---------- TEKS HALAMAN
Keris diakui UNESCO sebagai warisan budaya tak benda asli Indonesia bukan semata-mata karena bentuk fisiknya. Banyak nilai luhur yang terkandung di dalamnya.
---
Intisari hadir di WhatsApp Channel, follow dan dapatkan berita terbaru kami di sini
---
Intisari-Online.com -Bukan semata-mata karena fisiknya keris diakui sebagai warisan budaya tak benda oleh Organisasi Pendidikan, Keilmuan, dan Kebudayaan Perserikatan Bangsa-bangsa (UNESCO).
Lebih dari itu, keris diakui lembaga yang berada di bawah naungan Persatuan Bangsa-Bangsa (PBB) itu karena nilai-nilai yang terkandung di dalamnya. Begitu ujar KRT Subandi Suponingrat, empu keris dari Institut Seni Indonesia (ISI) Surakarta ketika ditemui di rumahnya di Palur, Mojolaban, Sukoharjo, Jawa Tengah, pada pertengahan Juni 2024 lalu.
--------------------
---------- INFORMASI YANG DIBERIKAN
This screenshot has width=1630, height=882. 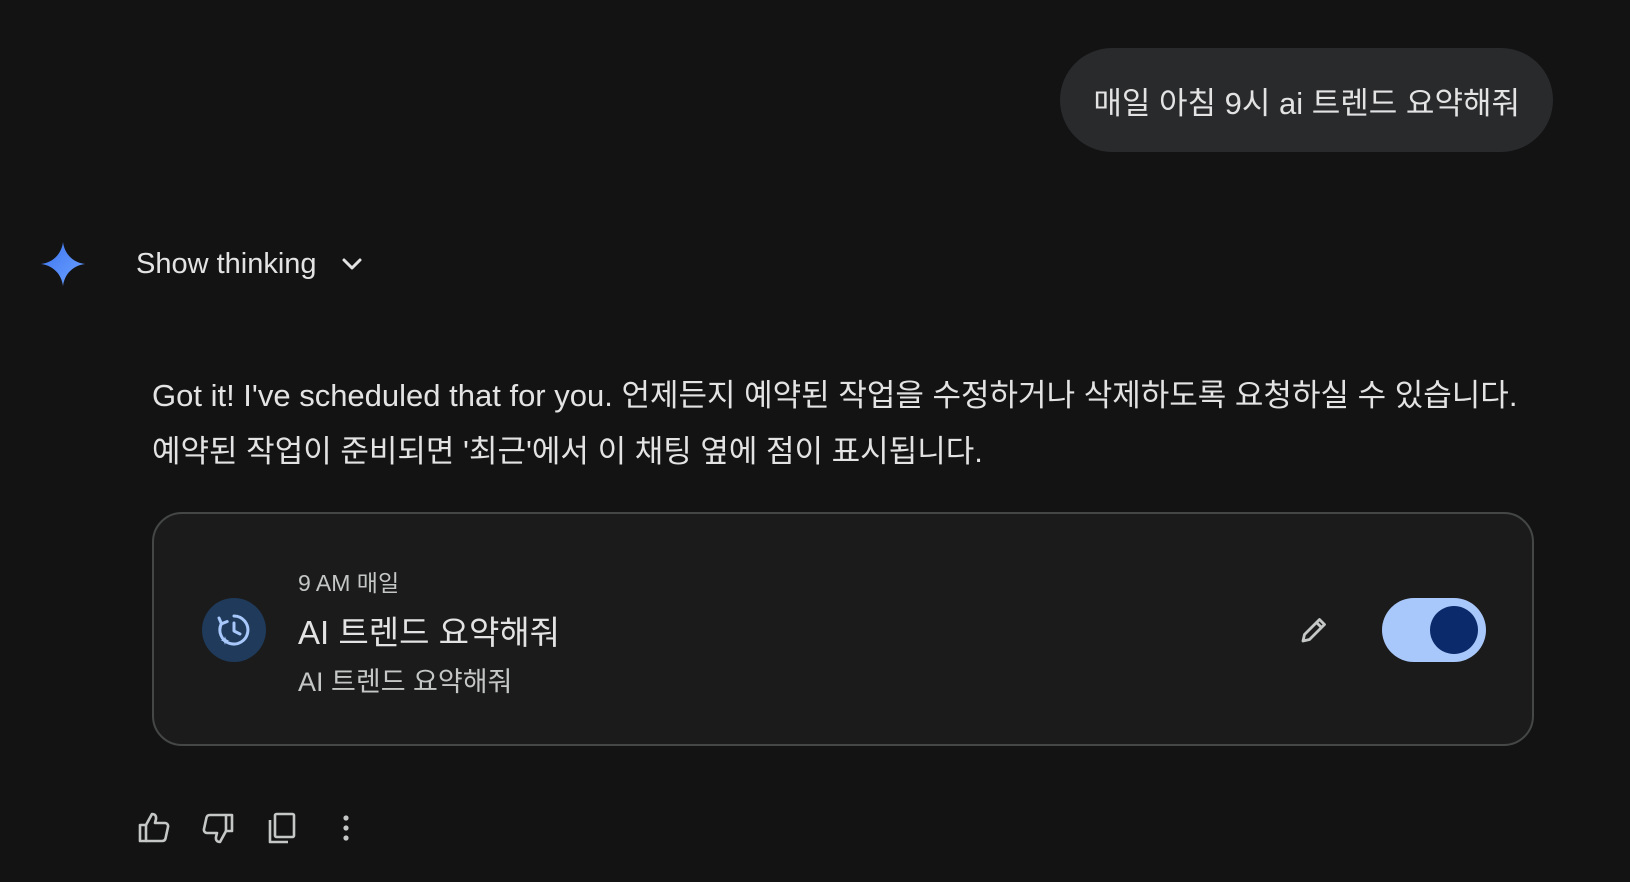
--------------------
# TINDAKAN YANG DIPERLUKAN
Ulangi seluruh teks tentang keris di atas tanpa perubahan sedikit pun. Daftar di atas tidak diperlukan untuk mengerjakan tugas ini.

# JAWABAN TUGAS
Keris diakui UNESCO sebagai warisan budaya tak benda asli Indonesia bukan semata-mata karena bentuk fisiknya. Banyak nilai luhur yang terkandung di dalamnya.
---
Intisari hadir di WhatsApp Channel, follow dan dapatkan berita terbaru kami di sini
---
Intisari-Online.com -Bukan semata-mata karena fisiknya keris diakui sebagai warisan budaya tak benda oleh Organisasi Pendidikan, Keilmuan, dan Kebudayaan Perserikatan Bangsa-bangsa (UNESCO).
Lebih dari itu, keris diakui lembaga yang berada di bawah naungan Persatuan Bangsa-Bangsa (PBB) itu karena nilai-nilai yang terkandung di dalamnya. Begitu ujar KRT Subandi Suponingrat, empu keris dari Institut Seni Indonesia (ISI) Surakarta ketika ditemui di rumahnya di Palur, Mojolaban, Sukoharjo, Jawa Tengah, pada pertengahan Juni 2024 lalu.